-- 課題の要件 --
次の一覧に含まれるすべての行を、一字一句変えずにそのまま書き出してください。

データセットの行
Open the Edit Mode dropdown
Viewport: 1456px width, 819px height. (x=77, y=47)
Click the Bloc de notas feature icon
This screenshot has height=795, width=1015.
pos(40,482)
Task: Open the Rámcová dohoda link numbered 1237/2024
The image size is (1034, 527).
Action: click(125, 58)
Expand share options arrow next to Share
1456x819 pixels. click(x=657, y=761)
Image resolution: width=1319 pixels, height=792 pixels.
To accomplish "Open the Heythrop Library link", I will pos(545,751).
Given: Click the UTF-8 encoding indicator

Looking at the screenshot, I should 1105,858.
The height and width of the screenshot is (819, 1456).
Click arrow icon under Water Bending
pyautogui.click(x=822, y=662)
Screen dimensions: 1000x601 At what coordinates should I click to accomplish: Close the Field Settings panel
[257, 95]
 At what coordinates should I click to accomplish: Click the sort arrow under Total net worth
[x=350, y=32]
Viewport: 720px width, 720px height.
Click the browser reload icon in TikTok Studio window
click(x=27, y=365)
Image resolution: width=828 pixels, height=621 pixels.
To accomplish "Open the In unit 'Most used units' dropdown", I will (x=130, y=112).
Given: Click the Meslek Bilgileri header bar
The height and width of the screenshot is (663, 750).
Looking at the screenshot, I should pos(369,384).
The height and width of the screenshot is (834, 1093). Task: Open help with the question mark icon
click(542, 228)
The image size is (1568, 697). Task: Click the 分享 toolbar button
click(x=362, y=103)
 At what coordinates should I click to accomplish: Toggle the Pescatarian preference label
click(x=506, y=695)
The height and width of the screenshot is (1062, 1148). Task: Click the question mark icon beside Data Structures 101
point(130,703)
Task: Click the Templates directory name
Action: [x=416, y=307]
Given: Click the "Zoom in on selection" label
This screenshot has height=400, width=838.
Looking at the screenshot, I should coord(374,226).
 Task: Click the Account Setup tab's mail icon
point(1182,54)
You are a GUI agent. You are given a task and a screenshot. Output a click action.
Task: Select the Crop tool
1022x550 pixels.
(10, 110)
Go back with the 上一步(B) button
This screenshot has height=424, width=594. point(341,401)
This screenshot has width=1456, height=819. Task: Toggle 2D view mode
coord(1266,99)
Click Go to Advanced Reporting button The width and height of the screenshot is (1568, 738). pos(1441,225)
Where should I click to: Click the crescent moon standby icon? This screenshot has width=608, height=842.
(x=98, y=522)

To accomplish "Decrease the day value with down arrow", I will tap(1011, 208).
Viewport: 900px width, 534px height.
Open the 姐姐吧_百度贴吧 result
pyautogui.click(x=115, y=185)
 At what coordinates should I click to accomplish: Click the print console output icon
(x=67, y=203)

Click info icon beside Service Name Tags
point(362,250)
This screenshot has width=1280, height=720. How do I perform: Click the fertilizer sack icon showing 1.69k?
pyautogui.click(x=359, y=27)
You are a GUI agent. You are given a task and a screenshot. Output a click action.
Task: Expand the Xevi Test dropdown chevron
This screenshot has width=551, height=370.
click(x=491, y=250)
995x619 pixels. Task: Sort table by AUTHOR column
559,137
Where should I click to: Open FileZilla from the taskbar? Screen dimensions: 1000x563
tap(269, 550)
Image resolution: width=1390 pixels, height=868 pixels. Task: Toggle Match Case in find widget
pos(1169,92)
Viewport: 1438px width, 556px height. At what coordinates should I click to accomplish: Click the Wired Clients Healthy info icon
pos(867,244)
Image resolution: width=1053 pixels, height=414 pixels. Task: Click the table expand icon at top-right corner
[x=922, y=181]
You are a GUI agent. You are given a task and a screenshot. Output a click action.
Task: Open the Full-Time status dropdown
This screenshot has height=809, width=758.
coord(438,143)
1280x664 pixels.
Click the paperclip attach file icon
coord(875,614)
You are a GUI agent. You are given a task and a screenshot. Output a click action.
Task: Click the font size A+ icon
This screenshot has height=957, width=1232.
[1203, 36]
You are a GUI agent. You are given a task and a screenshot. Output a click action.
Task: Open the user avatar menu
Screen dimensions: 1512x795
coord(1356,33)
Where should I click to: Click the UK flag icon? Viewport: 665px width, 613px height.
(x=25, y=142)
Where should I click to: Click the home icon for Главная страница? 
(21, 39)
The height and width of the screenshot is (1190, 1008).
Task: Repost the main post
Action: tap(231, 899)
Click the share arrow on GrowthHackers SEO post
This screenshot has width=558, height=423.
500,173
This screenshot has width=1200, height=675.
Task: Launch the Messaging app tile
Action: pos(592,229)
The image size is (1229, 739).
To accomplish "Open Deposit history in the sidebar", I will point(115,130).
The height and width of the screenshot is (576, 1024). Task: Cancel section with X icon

-- 出力結果 --
Open the Edit Mode dropdown
Viewport: 1456px width, 819px height. (x=77, y=47)
Click the Bloc de notas feature icon
This screenshot has height=795, width=1015.
pos(40,482)
Task: Open the Rámcová dohoda link numbered 1237/2024
The image size is (1034, 527).
Action: click(125, 58)
Expand share options arrow next to Share
1456x819 pixels. click(x=657, y=761)
Image resolution: width=1319 pixels, height=792 pixels.
To accomplish "Open the Heythrop Library link", I will pos(545,751).
Given: Click the UTF-8 encoding indicator

Looking at the screenshot, I should 1105,858.
The height and width of the screenshot is (819, 1456).
Click arrow icon under Water Bending
pyautogui.click(x=822, y=662)
Screen dimensions: 1000x601 At what coordinates should I click to accomplish: Close the Field Settings panel
[257, 95]
 At what coordinates should I click to accomplish: Click the sort arrow under Total net worth
[x=350, y=32]
Viewport: 720px width, 720px height.
Click the browser reload icon in TikTok Studio window
click(x=27, y=365)
Image resolution: width=828 pixels, height=621 pixels.
To accomplish "Open the In unit 'Most used units' dropdown", I will (x=130, y=112).
Given: Click the Meslek Bilgileri header bar
The height and width of the screenshot is (663, 750).
Looking at the screenshot, I should pos(369,384).
The height and width of the screenshot is (834, 1093). Task: Open help with the question mark icon
click(542, 228)
The image size is (1568, 697). Task: Click the 分享 toolbar button
click(x=362, y=103)
 At what coordinates should I click to accomplish: Toggle the Pescatarian preference label
click(x=506, y=695)
The height and width of the screenshot is (1062, 1148). Task: Click the question mark icon beside Data Structures 101
point(130,703)
Task: Click the Templates directory name
Action: [x=416, y=307]
Given: Click the "Zoom in on selection" label
This screenshot has height=400, width=838.
Looking at the screenshot, I should coord(374,226).
 Task: Click the Account Setup tab's mail icon
point(1182,54)
You are a GUI agent. You are given a task and a screenshot. Output a click action.
Task: Select the Crop tool
1022x550 pixels.
(10, 110)
Go back with the 上一步(B) button
This screenshot has height=424, width=594. point(341,401)
This screenshot has width=1456, height=819. Task: Toggle 2D view mode
coord(1266,99)
Click Go to Advanced Reporting button The width and height of the screenshot is (1568, 738). pos(1441,225)
Where should I click to: Click the crescent moon standby icon? This screenshot has width=608, height=842.
(x=98, y=522)

To accomplish "Decrease the day value with down arrow", I will tap(1011, 208).
Viewport: 900px width, 534px height.
Open the 姐姐吧_百度贴吧 result
pyautogui.click(x=115, y=185)
 At what coordinates should I click to accomplish: Click the print console output icon
(x=67, y=203)

Click info icon beside Service Name Tags
point(362,250)
This screenshot has width=1280, height=720. How do I perform: Click the fertilizer sack icon showing 1.69k?
pyautogui.click(x=359, y=27)
You are a GUI agent. You are given a task and a screenshot. Output a click action.
Task: Expand the Xevi Test dropdown chevron
This screenshot has width=551, height=370.
click(x=491, y=250)
995x619 pixels. Task: Sort table by AUTHOR column
559,137
Where should I click to: Open FileZilla from the taskbar? Screen dimensions: 1000x563
tap(269, 550)
Image resolution: width=1390 pixels, height=868 pixels. Task: Toggle Match Case in find widget
pos(1169,92)
Viewport: 1438px width, 556px height. At what coordinates should I click to accomplish: Click the Wired Clients Healthy info icon
pos(867,244)
Image resolution: width=1053 pixels, height=414 pixels. Task: Click the table expand icon at top-right corner
[x=922, y=181]
You are a GUI agent. You are given a task and a screenshot. Output a click action.
Task: Open the Full-Time status dropdown
This screenshot has height=809, width=758.
coord(438,143)
1280x664 pixels.
Click the paperclip attach file icon
coord(875,614)
You are a GUI agent. You are given a task and a screenshot. Output a click action.
Task: Click the font size A+ icon
This screenshot has height=957, width=1232.
[1203, 36]
You are a GUI agent. You are given a task and a screenshot. Output a click action.
Task: Open the user avatar menu
Screen dimensions: 1512x795
coord(1356,33)
Where should I click to: Click the UK flag icon? Viewport: 665px width, 613px height.
(x=25, y=142)
Where should I click to: Click the home icon for Главная страница? 
(21, 39)
The height and width of the screenshot is (1190, 1008).
Task: Repost the main post
Action: tap(231, 899)
Click the share arrow on GrowthHackers SEO post
This screenshot has width=558, height=423.
500,173
This screenshot has width=1200, height=675.
Task: Launch the Messaging app tile
Action: pos(592,229)
The image size is (1229, 739).
To accomplish "Open Deposit history in the sidebar", I will point(115,130).
The height and width of the screenshot is (576, 1024). Task: Cancel section with X icon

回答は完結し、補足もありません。